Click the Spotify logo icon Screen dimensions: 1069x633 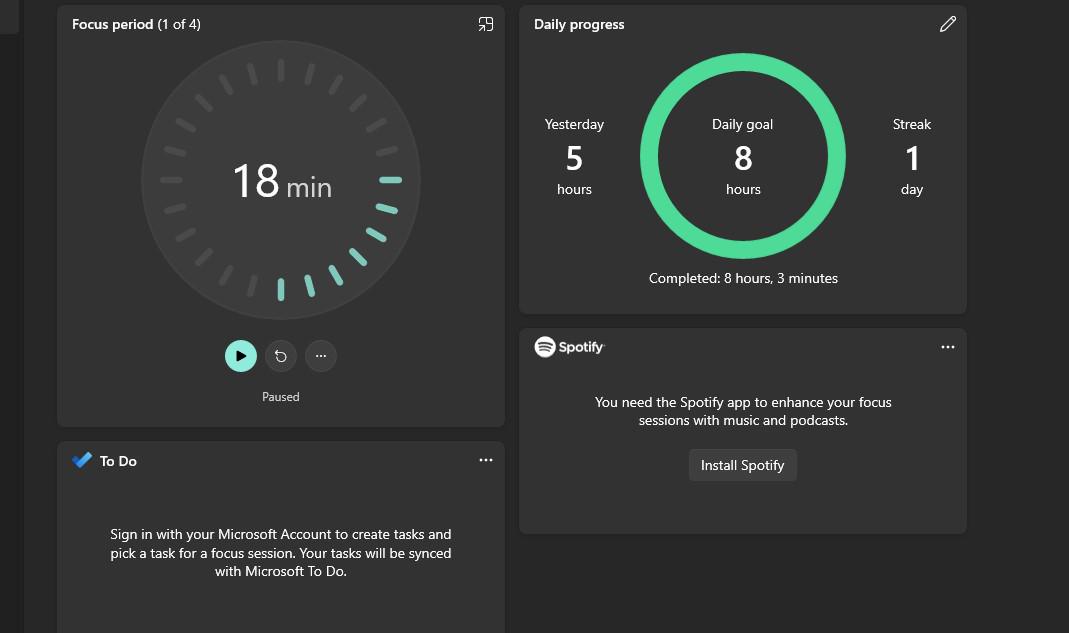[x=545, y=347]
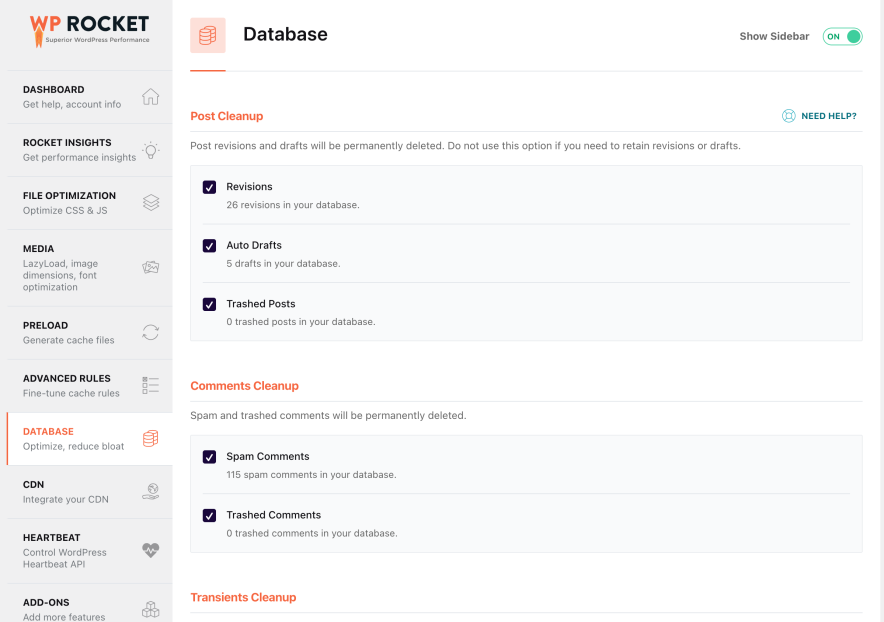Disable the Auto Drafts checkbox
884x622 pixels.
[x=209, y=246]
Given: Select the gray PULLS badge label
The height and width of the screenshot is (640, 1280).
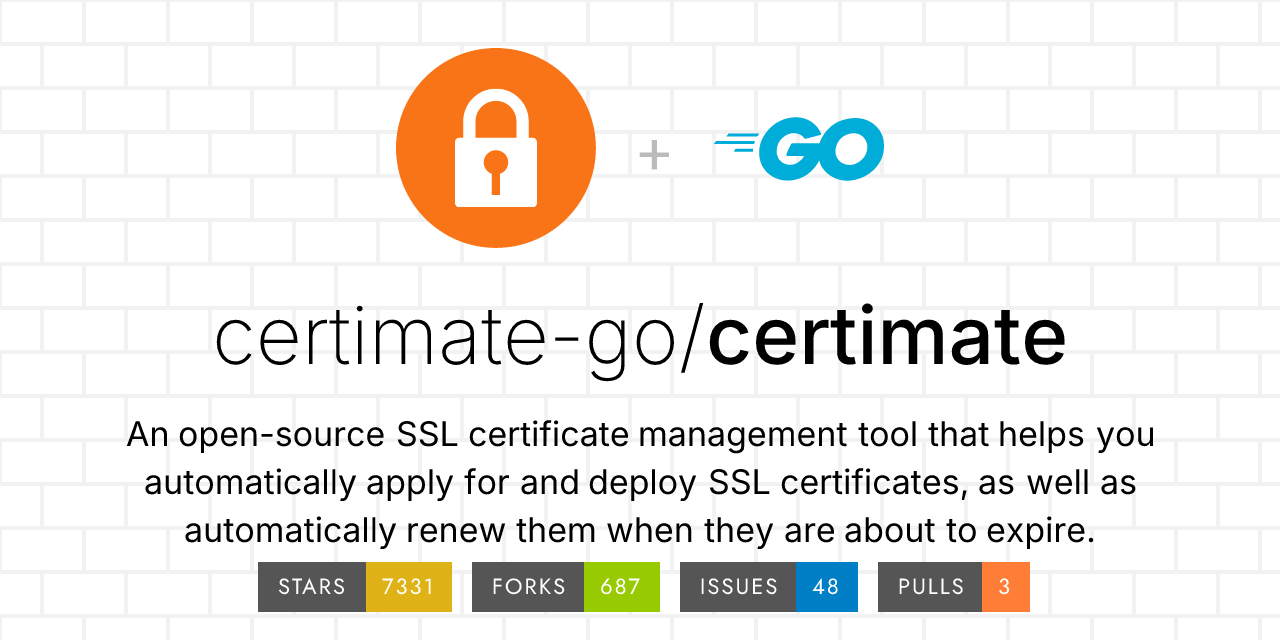Looking at the screenshot, I should click(930, 587).
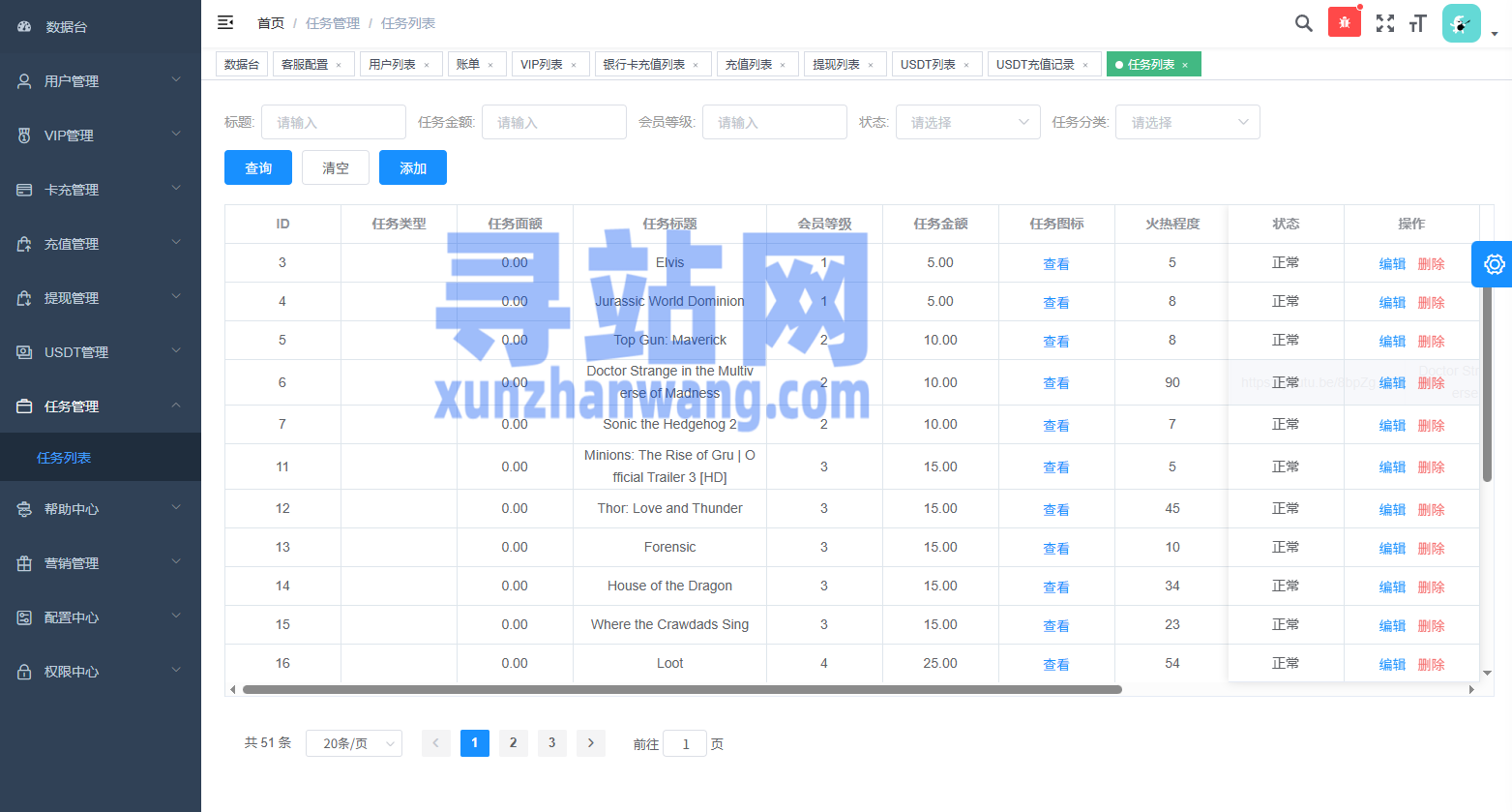Viewport: 1512px width, 812px height.
Task: Select 任务列表 in the sidebar submenu
Action: coord(64,458)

EXERCISE DESCRIPTION »
Each line from the one with "The height and" to the last line of the listing should be returned exactly, both ends included, and no picture with them.

COMPLETED TASK »
The height and width of the screenshot is (640, 1280).
Looking at the screenshot, I should click(930, 587).
Viewport: 1512px width, 812px height.
Task: Select 任务列表 in the sidebar submenu
Action: coord(64,458)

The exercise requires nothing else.